__Problem description__. Take the line containing "Open the Beheren menu in top toolbar" through the last line of the data and retype those lines exactly. Pictures do not belong in the copy.

__Exercise materials__.
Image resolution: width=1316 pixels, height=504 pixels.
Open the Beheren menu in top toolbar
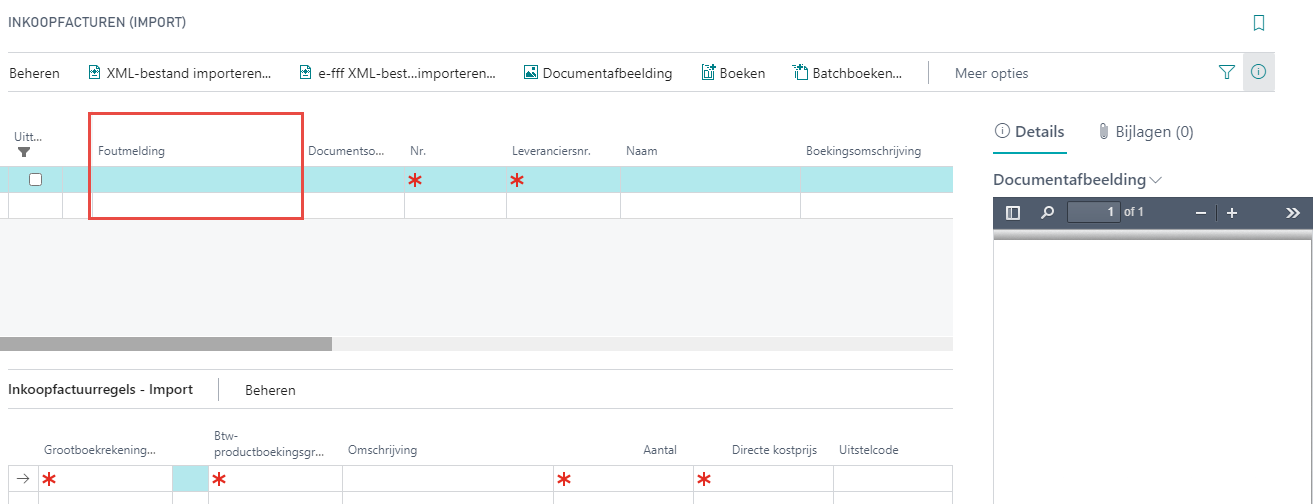point(34,73)
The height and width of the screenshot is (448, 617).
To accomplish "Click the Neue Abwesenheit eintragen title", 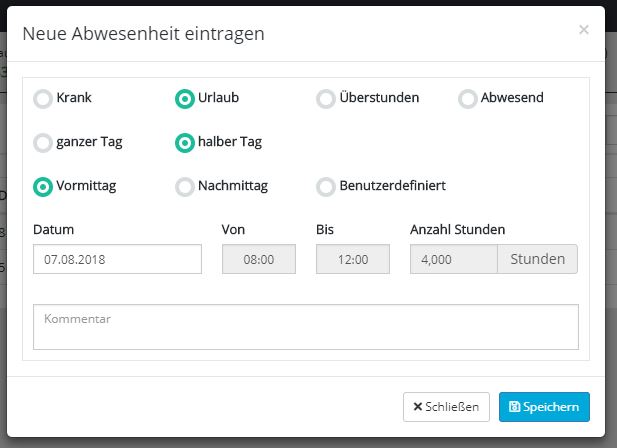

__Output__.
Open the Beheren menu in top toolbar
point(34,73)
The height and width of the screenshot is (448, 617).
To accomplish "Click the Neue Abwesenheit eintragen title", 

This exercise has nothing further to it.